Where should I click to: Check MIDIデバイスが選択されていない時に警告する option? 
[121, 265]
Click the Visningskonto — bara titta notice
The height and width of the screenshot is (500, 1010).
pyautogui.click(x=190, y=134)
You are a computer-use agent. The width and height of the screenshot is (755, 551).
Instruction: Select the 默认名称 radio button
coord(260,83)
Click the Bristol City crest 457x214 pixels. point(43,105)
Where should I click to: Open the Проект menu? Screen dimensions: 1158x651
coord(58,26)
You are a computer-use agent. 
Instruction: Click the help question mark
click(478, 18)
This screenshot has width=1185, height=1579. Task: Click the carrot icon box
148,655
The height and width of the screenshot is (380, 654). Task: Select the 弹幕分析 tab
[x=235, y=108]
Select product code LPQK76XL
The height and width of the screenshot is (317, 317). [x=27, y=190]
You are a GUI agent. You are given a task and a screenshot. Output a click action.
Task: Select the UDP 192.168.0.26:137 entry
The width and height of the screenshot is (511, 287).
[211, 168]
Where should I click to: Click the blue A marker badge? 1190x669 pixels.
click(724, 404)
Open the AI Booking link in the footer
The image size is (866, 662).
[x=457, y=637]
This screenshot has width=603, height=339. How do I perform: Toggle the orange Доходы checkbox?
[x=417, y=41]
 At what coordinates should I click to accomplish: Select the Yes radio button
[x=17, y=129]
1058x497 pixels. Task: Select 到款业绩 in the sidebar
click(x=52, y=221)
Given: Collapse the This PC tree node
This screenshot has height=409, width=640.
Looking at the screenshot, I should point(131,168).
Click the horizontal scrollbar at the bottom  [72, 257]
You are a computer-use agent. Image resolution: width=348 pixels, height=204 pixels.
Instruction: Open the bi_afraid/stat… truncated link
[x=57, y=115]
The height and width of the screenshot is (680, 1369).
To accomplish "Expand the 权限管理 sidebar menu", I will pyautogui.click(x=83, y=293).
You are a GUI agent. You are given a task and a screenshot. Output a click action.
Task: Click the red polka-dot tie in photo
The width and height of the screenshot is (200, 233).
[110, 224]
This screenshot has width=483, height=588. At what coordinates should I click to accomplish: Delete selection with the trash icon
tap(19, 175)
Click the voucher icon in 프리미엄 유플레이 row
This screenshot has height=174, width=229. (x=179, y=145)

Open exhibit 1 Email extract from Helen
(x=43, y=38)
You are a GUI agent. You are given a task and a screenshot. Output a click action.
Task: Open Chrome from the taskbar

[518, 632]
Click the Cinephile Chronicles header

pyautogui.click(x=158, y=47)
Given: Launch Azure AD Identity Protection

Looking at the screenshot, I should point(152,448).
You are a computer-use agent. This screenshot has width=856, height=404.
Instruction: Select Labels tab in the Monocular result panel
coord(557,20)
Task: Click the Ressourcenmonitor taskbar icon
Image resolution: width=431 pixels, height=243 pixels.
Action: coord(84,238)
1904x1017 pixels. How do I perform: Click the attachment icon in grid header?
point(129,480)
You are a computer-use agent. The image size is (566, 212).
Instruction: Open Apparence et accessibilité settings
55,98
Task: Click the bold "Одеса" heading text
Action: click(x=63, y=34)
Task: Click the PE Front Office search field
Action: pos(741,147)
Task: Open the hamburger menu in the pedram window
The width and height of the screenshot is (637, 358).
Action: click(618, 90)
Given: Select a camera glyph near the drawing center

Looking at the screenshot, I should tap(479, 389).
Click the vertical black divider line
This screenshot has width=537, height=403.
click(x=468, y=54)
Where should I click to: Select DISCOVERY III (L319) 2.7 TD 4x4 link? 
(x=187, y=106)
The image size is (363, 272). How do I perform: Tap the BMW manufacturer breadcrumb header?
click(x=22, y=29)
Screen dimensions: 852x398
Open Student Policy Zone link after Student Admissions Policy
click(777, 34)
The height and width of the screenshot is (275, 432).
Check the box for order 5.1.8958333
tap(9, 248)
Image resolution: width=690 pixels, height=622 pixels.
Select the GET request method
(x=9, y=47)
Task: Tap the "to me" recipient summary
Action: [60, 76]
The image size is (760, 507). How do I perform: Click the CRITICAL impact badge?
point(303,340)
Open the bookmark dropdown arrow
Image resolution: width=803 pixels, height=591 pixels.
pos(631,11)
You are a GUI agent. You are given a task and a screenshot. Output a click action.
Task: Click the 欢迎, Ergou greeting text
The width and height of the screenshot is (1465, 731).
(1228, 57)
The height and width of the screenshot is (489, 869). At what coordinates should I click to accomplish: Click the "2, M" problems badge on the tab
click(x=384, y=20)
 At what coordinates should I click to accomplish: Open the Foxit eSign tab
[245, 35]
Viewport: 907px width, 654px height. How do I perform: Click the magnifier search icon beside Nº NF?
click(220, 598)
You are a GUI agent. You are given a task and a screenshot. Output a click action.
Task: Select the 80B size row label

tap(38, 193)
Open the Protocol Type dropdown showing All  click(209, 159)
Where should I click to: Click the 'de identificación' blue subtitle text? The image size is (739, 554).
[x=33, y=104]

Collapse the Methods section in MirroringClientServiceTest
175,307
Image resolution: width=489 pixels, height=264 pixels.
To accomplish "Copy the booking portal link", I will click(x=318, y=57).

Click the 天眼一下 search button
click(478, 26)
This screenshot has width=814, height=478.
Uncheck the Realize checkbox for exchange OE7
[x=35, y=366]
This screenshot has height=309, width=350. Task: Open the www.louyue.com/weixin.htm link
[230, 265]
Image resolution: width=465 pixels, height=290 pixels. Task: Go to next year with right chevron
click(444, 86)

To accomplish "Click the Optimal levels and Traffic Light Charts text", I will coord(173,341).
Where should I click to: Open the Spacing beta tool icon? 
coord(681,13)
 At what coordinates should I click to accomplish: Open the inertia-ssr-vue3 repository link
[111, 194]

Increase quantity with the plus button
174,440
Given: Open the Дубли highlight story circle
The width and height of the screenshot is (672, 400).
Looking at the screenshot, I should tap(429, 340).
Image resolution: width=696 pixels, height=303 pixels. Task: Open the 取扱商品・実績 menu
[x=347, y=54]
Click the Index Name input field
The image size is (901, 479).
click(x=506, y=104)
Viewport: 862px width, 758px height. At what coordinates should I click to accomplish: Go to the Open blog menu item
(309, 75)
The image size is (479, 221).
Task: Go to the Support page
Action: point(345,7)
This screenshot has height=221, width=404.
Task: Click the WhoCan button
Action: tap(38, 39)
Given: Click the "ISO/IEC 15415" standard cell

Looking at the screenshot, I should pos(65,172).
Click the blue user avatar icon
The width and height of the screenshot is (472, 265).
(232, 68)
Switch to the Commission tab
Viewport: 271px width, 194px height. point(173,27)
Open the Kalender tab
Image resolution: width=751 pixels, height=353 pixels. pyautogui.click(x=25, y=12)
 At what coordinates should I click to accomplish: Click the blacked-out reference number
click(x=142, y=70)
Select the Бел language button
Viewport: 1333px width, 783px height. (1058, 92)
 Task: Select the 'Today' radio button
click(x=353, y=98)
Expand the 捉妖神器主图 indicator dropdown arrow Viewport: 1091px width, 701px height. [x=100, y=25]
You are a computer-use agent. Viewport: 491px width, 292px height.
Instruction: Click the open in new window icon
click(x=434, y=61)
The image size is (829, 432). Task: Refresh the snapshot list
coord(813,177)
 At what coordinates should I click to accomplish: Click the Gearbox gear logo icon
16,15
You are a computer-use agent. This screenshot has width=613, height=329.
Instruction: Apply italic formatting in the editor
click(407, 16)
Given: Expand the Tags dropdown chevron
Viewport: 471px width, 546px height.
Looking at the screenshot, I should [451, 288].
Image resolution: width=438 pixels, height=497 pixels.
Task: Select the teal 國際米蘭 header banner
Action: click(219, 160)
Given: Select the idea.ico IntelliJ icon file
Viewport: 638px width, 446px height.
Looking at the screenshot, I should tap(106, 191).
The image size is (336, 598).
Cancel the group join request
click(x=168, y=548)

▶ **WORK INSTRUCTIONS**: Set out every record in full, exactly as given.

▶ **EXERCISE RESPONSE**:
Where should I click to: Check MIDIデバイスが選択されていない時に警告する option? 
[121, 265]
Click the Visningskonto — bara titta notice
The height and width of the screenshot is (500, 1010).
pyautogui.click(x=190, y=134)
You are a computer-use agent. The width and height of the screenshot is (755, 551).
Instruction: Select the 默认名称 radio button
coord(260,83)
Click the Bristol City crest 457x214 pixels. point(43,105)
Where should I click to: Open the Проект menu? Screen dimensions: 1158x651
coord(58,26)
You are a computer-use agent. 
Instruction: Click the help question mark
click(478, 18)
This screenshot has width=1185, height=1579. Task: Click the carrot icon box
148,655
The height and width of the screenshot is (380, 654). Task: Select the 弹幕分析 tab
[x=235, y=108]
Select product code LPQK76XL
The height and width of the screenshot is (317, 317). [x=27, y=190]
You are a GUI agent. You are given a task and a screenshot. Output a click action.
Task: Select the UDP 192.168.0.26:137 entry
The width and height of the screenshot is (511, 287).
[211, 168]
Where should I click to: Click the blue A marker badge? 1190x669 pixels.
click(724, 404)
Open the AI Booking link in the footer
The image size is (866, 662).
[x=457, y=637]
This screenshot has width=603, height=339. How do I perform: Toggle the orange Доходы checkbox?
[x=417, y=41]
 At what coordinates should I click to accomplish: Select the Yes radio button
[x=17, y=129]
1058x497 pixels. Task: Select 到款业绩 in the sidebar
click(x=52, y=221)
Given: Collapse the This PC tree node
This screenshot has height=409, width=640.
Looking at the screenshot, I should point(131,168).
Click the horizontal scrollbar at the bottom  [72, 257]
You are a computer-use agent. Image resolution: width=348 pixels, height=204 pixels.
Instruction: Open the bi_afraid/stat… truncated link
[x=57, y=115]
The height and width of the screenshot is (680, 1369).
To accomplish "Expand the 权限管理 sidebar menu", I will pyautogui.click(x=83, y=293).
You are a GUI agent. You are given a task and a screenshot. Output a click action.
Task: Click the red polka-dot tie in photo
The width and height of the screenshot is (200, 233).
[110, 224]
This screenshot has width=483, height=588. At what coordinates should I click to accomplish: Delete selection with the trash icon
tap(19, 175)
Click the voucher icon in 프리미엄 유플레이 row
This screenshot has height=174, width=229. (x=179, y=145)

Open exhibit 1 Email extract from Helen
(x=43, y=38)
You are a GUI agent. You are given a task and a screenshot. Output a click action.
Task: Open Chrome from the taskbar

[518, 632]
Click the Cinephile Chronicles header

pyautogui.click(x=158, y=47)
Given: Launch Azure AD Identity Protection

Looking at the screenshot, I should point(152,448).
You are a computer-use agent. This screenshot has width=856, height=404.
Instruction: Select Labels tab in the Monocular result panel
coord(557,20)
Task: Click the Ressourcenmonitor taskbar icon
Image resolution: width=431 pixels, height=243 pixels.
Action: coord(84,238)
1904x1017 pixels. How do I perform: Click the attachment icon in grid header?
point(129,480)
You are a computer-use agent. The image size is (566, 212).
Instruction: Open Apparence et accessibilité settings
55,98
Task: Click the bold "Одеса" heading text
Action: click(x=63, y=34)
Task: Click the PE Front Office search field
Action: pos(741,147)
Task: Open the hamburger menu in the pedram window
The width and height of the screenshot is (637, 358).
Action: click(618, 90)
Given: Select a camera glyph near the drawing center

Looking at the screenshot, I should tap(479, 389).
Click the vertical black divider line
This screenshot has width=537, height=403.
click(x=468, y=54)
Where should I click to: Select DISCOVERY III (L319) 2.7 TD 4x4 link? 
(x=187, y=106)
The image size is (363, 272). How do I perform: Tap the BMW manufacturer breadcrumb header?
click(x=22, y=29)
Screen dimensions: 852x398
Open Student Policy Zone link after Student Admissions Policy
click(777, 34)
The height and width of the screenshot is (275, 432).
Check the box for order 5.1.8958333
tap(9, 248)
Image resolution: width=690 pixels, height=622 pixels.
Select the GET request method
(x=9, y=47)
Task: Tap the "to me" recipient summary
Action: [60, 76]
The image size is (760, 507). How do I perform: Click the CRITICAL impact badge?
point(303,340)
Open the bookmark dropdown arrow
Image resolution: width=803 pixels, height=591 pixels.
pos(631,11)
You are a GUI agent. You are given a task and a screenshot. Output a click action.
Task: Click the 欢迎, Ergou greeting text
The width and height of the screenshot is (1465, 731).
(1228, 57)
The height and width of the screenshot is (489, 869). At what coordinates should I click to accomplish: Click the "2, M" problems badge on the tab
click(x=384, y=20)
 At what coordinates should I click to accomplish: Open the Foxit eSign tab
[245, 35]
Viewport: 907px width, 654px height. How do I perform: Click the magnifier search icon beside Nº NF?
click(220, 598)
You are a GUI agent. You are given a task and a screenshot. Output a click action.
Task: Select the 80B size row label

tap(38, 193)
Open the Protocol Type dropdown showing All  click(209, 159)
Where should I click to: Click the 'de identificación' blue subtitle text? The image size is (739, 554).
[x=33, y=104]

Collapse the Methods section in MirroringClientServiceTest
175,307
Image resolution: width=489 pixels, height=264 pixels.
To accomplish "Copy the booking portal link", I will click(x=318, y=57).

Click the 天眼一下 search button
click(478, 26)
This screenshot has width=814, height=478.
Uncheck the Realize checkbox for exchange OE7
[x=35, y=366]
This screenshot has height=309, width=350. Task: Open the www.louyue.com/weixin.htm link
[230, 265]
Image resolution: width=465 pixels, height=290 pixels. Task: Go to next year with right chevron
click(444, 86)

To accomplish "Click the Optimal levels and Traffic Light Charts text", I will coord(173,341).
Where should I click to: Open the Spacing beta tool icon? 
coord(681,13)
 At what coordinates should I click to accomplish: Open the inertia-ssr-vue3 repository link
[111, 194]

Increase quantity with the plus button
174,440
Given: Open the Дубли highlight story circle
The width and height of the screenshot is (672, 400).
Looking at the screenshot, I should tap(429, 340).
Image resolution: width=696 pixels, height=303 pixels. Task: Open the 取扱商品・実績 menu
[x=347, y=54]
Click the Index Name input field
The image size is (901, 479).
click(x=506, y=104)
Viewport: 862px width, 758px height. At what coordinates should I click to accomplish: Go to the Open blog menu item
(309, 75)
The image size is (479, 221).
Task: Go to the Support page
Action: point(345,7)
This screenshot has height=221, width=404.
Task: Click the WhoCan button
Action: tap(38, 39)
Given: Click the "ISO/IEC 15415" standard cell

Looking at the screenshot, I should pos(65,172).
Click the blue user avatar icon
The width and height of the screenshot is (472, 265).
(232, 68)
Switch to the Commission tab
Viewport: 271px width, 194px height. point(173,27)
Open the Kalender tab
Image resolution: width=751 pixels, height=353 pixels. pyautogui.click(x=25, y=12)
 At what coordinates should I click to accomplish: Click the blacked-out reference number
click(x=142, y=70)
Select the Бел language button
Viewport: 1333px width, 783px height. (1058, 92)
 Task: Select the 'Today' radio button
click(x=353, y=98)
Expand the 捉妖神器主图 indicator dropdown arrow Viewport: 1091px width, 701px height. [x=100, y=25]
You are a computer-use agent. Viewport: 491px width, 292px height.
Instruction: Click the open in new window icon
click(x=434, y=61)
The image size is (829, 432). Task: Refresh the snapshot list
coord(813,177)
 At what coordinates should I click to accomplish: Click the Gearbox gear logo icon
16,15
You are a computer-use agent. This screenshot has width=613, height=329.
Instruction: Apply italic formatting in the editor
click(407, 16)
Given: Expand the Tags dropdown chevron
Viewport: 471px width, 546px height.
Looking at the screenshot, I should [451, 288].
Image resolution: width=438 pixels, height=497 pixels.
Task: Select the teal 國際米蘭 header banner
Action: click(219, 160)
Given: Select the idea.ico IntelliJ icon file
Viewport: 638px width, 446px height.
Looking at the screenshot, I should tap(106, 191).
The image size is (336, 598).
Cancel the group join request
click(x=168, y=548)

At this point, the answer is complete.